> [Exercise 1]: In the Christ the King Sunday sermon, which king are Episcopalians said to be especially intrigued by?

Christ the King Sunday

 

November 25, 2012



John 18: 33-37



+In the name of God, our Creator, our Redeemer, and our Sustainer.  Amen.



            Today is the day in our church calendar when we celebrate Christ the King.  Since we’re members of the Anglican family of churches, we Episcopalians are a bit more fascinated with kings than are members of other denominations.  Not surprisingly, we’re especially intrigued by one king in particular:  Henry the Eighth of England, who was king during part of the sixteenth century and who was the king most closely identified with our history.

> [Exercise 2]: Copy the listing below word for word, from its first line through the line that contains "Image resolution: width=1623", both included.

> [Supplied information]:
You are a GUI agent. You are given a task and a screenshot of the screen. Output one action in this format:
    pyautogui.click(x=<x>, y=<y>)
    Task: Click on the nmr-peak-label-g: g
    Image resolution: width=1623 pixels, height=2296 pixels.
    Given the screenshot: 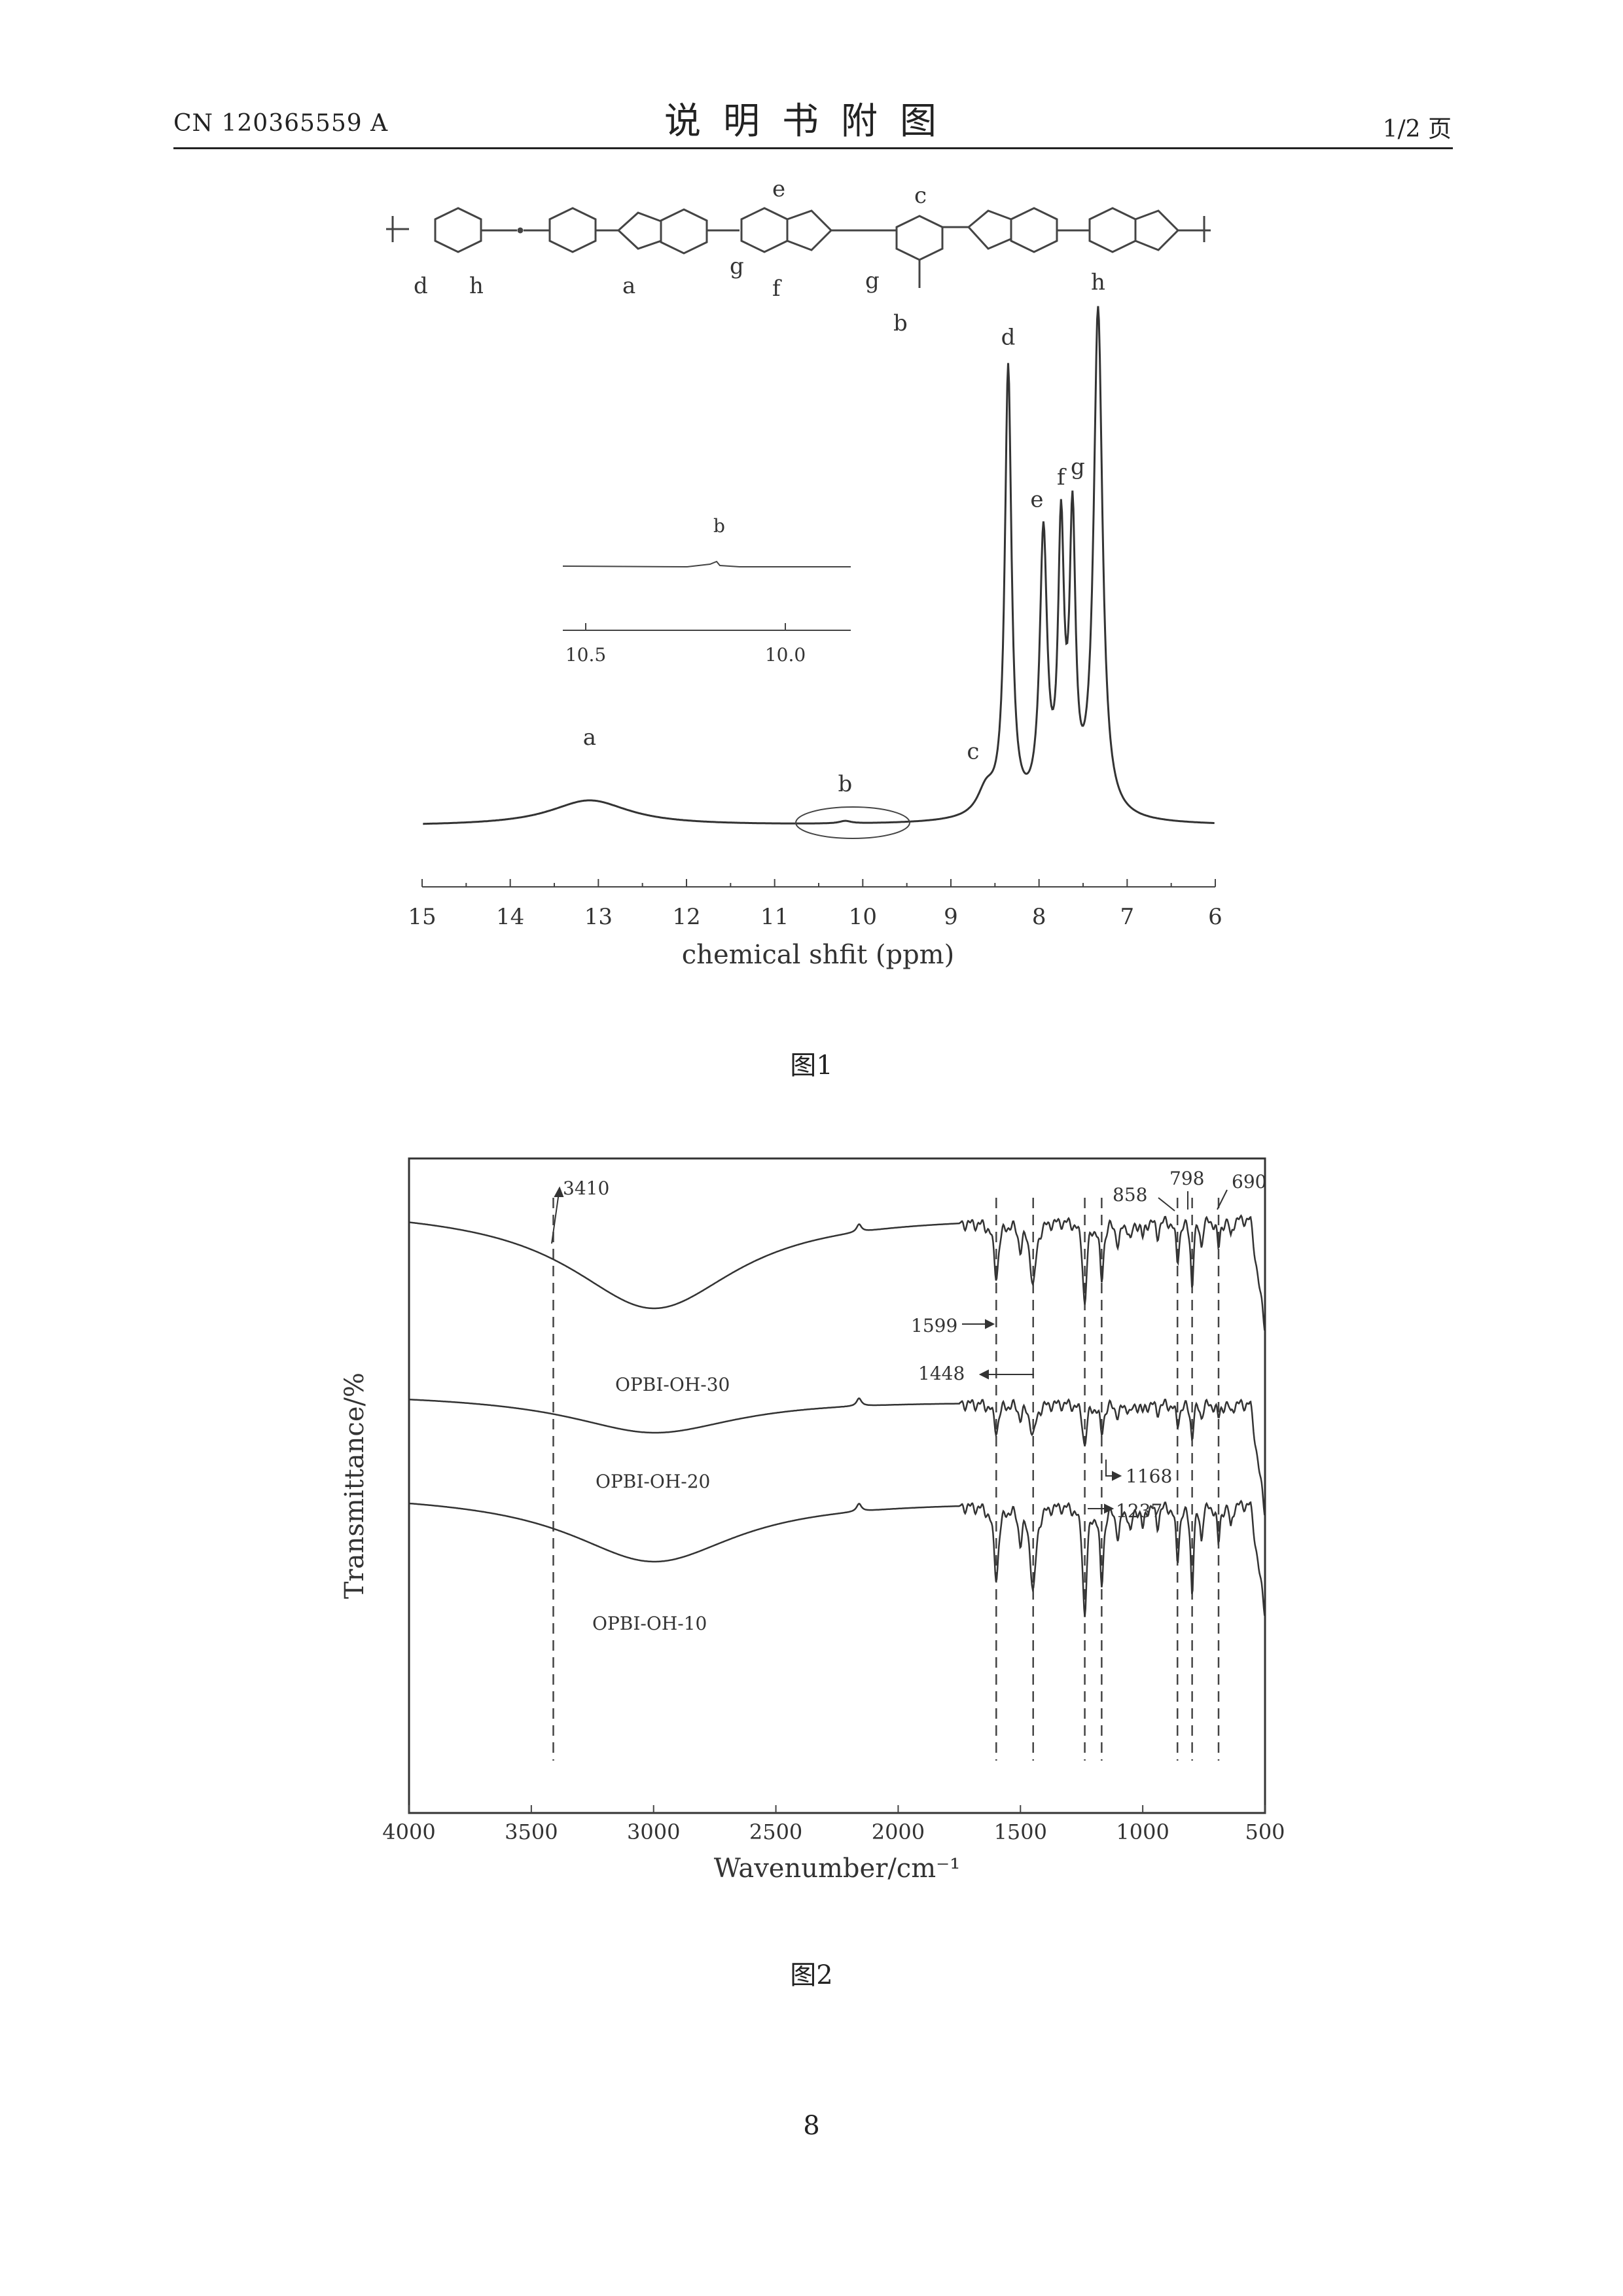 What is the action you would take?
    pyautogui.click(x=1078, y=467)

> [Response area 1]: Henry the Eighth of England.

> [Response area 2]:
You are a GUI agent. You are given a task and a screenshot of the screen. Output one action in this format:
    pyautogui.click(x=<x>, y=<y>)
    Task: Click on the nmr-peak-label-g: g
    Image resolution: width=1623 pixels, height=2296 pixels.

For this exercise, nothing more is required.